A technically difficult mission continues at the ISS.
There was no stop and smell the roses for veteran Russian commander Oleg Kotov and newbies Sergey Ryazanskiy of Russia and Michael Hopkins of the United States as they journeyed to the International Space Station. The crew launched in a Russian Soyuz rocket at 4:58 p.m. EDT and was expected to reach the outpost, which orbits 250 miles above Earth, in just under six hours—the third fastest journey so far.
The addition of Ryazasnkiy, Kotov and Hopkins will complete the station’s original team number of six crewmembers, which was manned by just Commander Fyodor Yurchikhin, NASA astronaut Karen Nyberg and European Space Agency astronaut Luca Parmitano since 10. The crew has been put in charge of overseeing the arrival of a commercial cargo ship that launched on September 18 from a new launch pad on the Virginia Coast. The Cygnus ship was expected to arrive this week; however, a software problem has rendered the freighter unable to receive navigation data. Now with Soyuz’s berthing at the Space Station, the landing of the freighter is delayed to avoid any conflict between the spacecraft dockings.

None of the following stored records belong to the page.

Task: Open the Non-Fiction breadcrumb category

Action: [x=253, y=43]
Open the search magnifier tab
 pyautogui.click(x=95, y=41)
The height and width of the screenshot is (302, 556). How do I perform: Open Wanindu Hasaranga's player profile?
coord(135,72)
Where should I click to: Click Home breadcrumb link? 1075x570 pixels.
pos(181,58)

However, the team remains excited about the mission. “As a crew we’re very excited to be up there when Cygnus rendezvous and docks and (we’re) looking forward to opening that hatch,” Hopkins said on Tuesday during a prelaunch press conference. This is the first mission for both Hopkins and Ryazanskiy, who will spend the next five months aboard the International Space Station.
With the winter Olympics starting in February 2014, both Hopkins and Ryazanskiy may be most excited for their first of three scheduled space walks. The pair plans to take an unlighted Olympic torch outside the airlock to promote the Sochi Olympic Games, which will be held in Russia.

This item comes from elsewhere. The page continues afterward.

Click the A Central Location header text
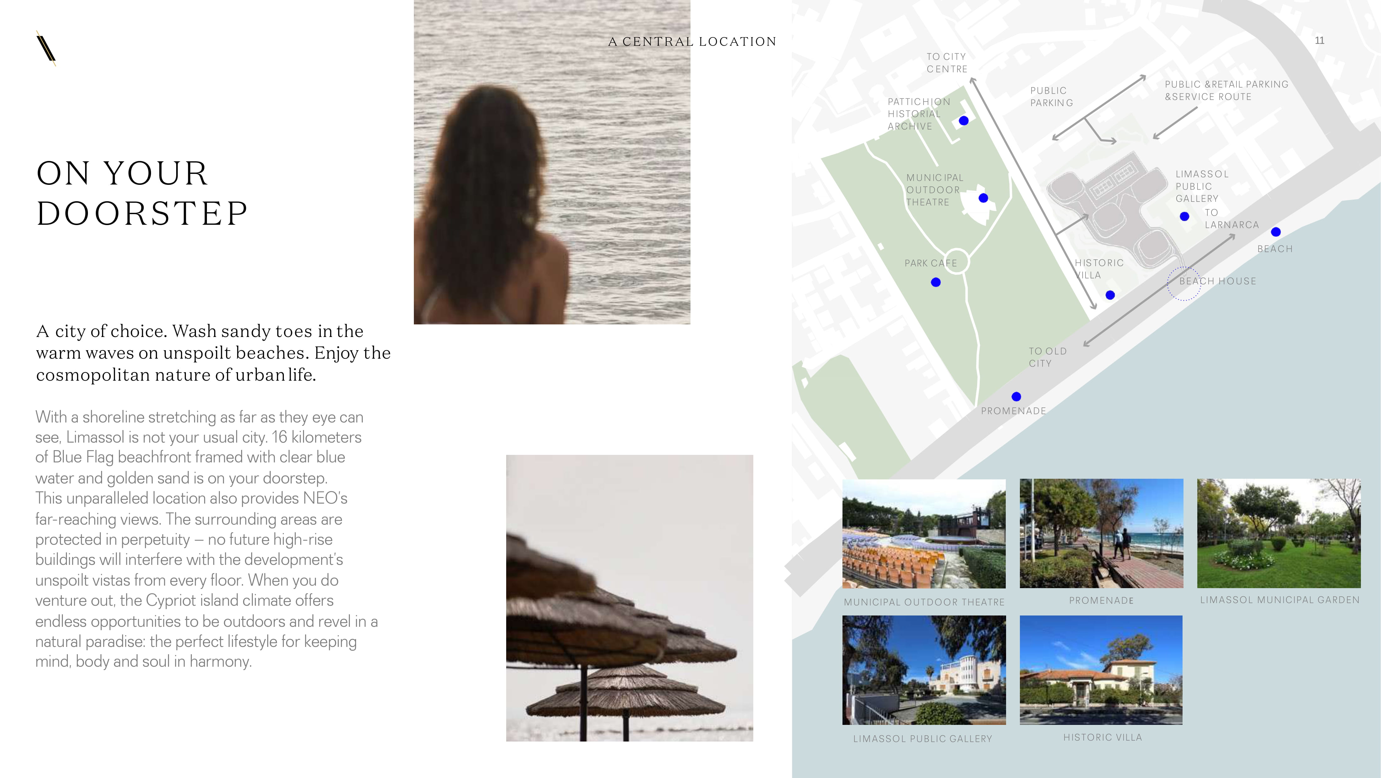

“Our goal here is to make it look spectacular,” Kotov, speaking through a translator, told reporters. “We’d like to showcase our Olympic torch in space. We will try to do it in a beautiful manner. Millions of people will see it live on TV and they will see the station and see how we work.”
The torch should make it to the station on November 6, and Yurchikhin, Nyberg and Parmitano will bring it back to Earth when they return home four days later so the torch relay can continue.
This will be the third time the Olympic torch (though not the flame) will have been taken into outer space. NASA’s now-retired space shuttle Atlantis carried the Olympic torch before the 1996 Olympics and then the torch was sent again in 2000.